The second couple are Hannah and her husband Elkanah (who had children with his other wife, Peninnah) in 1 Samuel 1-2. Hannah and Elkanah are also described as people faithful to God as they go up to worship God at Shiloh (the place to worship God at the time) and offer sacrifices there every year. Hannah prays to God and asks him for a son who she will then set before God as a nazarite (as detailed in Number 6) as a response (1 Sam 1:10-11). Her prayer is also answered and she dedicates her son Samuel to God’s service at Shiloh.
So the situation of Elizabeth echoes that of several other Old Testament couples who God intervenes for and provides with children, removing their shame in being childless. Not only this but both Isaac and Samuel are important figures in the Old Testament. It is through Isaac that the nations of Israel (through Jacob) and Edom (through Esau) come. Samuel is the great prophet of Israel who anoints the first two kings over the nation, Saul and David. So it would have been of no surprise to Luke’s readers that an angel appears to Zechariah and announces that his wife will bear him a son, who will also be an important figure in Israel’s history, despite the age of his parents and barrenness of his mother.
Elizabeth does two other important things during her brief appearance in the early chapters of Luke.
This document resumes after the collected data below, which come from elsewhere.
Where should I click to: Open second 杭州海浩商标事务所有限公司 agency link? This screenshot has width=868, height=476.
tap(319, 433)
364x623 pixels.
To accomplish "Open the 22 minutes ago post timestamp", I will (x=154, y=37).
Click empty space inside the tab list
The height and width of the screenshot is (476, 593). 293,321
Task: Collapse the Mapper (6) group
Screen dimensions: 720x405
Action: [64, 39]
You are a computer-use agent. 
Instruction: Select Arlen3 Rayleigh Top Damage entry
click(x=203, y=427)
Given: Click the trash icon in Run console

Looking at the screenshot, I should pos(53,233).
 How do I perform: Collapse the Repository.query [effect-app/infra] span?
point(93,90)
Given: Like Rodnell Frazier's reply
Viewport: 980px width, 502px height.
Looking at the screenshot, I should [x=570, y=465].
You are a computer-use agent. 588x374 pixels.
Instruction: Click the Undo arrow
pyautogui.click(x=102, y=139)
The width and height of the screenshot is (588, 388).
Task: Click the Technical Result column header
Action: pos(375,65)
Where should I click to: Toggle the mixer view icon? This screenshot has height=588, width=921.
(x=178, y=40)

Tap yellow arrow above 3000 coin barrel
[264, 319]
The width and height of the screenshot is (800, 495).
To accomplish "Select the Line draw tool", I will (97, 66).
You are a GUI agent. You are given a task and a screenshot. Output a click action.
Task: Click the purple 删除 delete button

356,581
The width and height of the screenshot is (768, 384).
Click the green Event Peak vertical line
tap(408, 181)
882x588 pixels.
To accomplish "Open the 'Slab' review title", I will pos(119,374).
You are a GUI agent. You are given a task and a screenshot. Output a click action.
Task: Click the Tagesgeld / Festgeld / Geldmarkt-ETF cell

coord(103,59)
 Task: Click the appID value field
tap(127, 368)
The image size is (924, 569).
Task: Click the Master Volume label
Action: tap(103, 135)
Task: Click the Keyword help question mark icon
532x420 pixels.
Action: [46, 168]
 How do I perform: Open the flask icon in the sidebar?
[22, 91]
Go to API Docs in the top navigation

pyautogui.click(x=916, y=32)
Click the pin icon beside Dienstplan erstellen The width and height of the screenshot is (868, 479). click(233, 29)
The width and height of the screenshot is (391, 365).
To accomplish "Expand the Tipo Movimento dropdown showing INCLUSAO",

Firstly, when Mary comes to visit her, she recognises that Mary has a special blessed status as the woman chosen to bear the saviour of Israel (Luke 1:41-45). This insight is inspired by the unborn John leaping in her womb when she hears Mary’s greeting and the Holy Spirit who comes upon her (Luke 1:41). This shows the relationship between the two boys who have been promised to Elizabeth and Mary – that John is the lesser of the two who comes before Jesus preparing the way.
Secondly, after John’s birth, when he is to be circumcised and named, she insists that he is named John rather than Zechariah after his father (Luke 1:59-60). This is obedient to the command that Gabriel gave the Zechariah to name the boy John (Luke 1:13), despite the fact that John was not a family name.
This is all we learn about Elizabeth in the Gospel of Luke. After the naming of John and Zechariah’s prophecy, the focus shifts to the birth and childhood of Jesus and then the ministries of John and Jesus. She does not appear in the Gospel again (unlike Mary). We are not told whether Zechariah and Elizabeth had any more children as Hannah and Elkanah did or whether John was their only child as Isaac was for Abraham and Sarah.
What we do learn through the story of Elizabeth is that God is once again at work in the history of his people, just as he did in the Old Testament, raising up people who would move forward his plans for his people Israel and indeed all of his creation, just as he raised up Isaac and Samuel. This tells us as readers that something important is happening in the narrative that Luke is setting forth here and that it will have many parallels with how God has worked among his people in the past. For that story, we have to continue reading the Gospel of Luke with the story of Israel in the Old Testament in mind.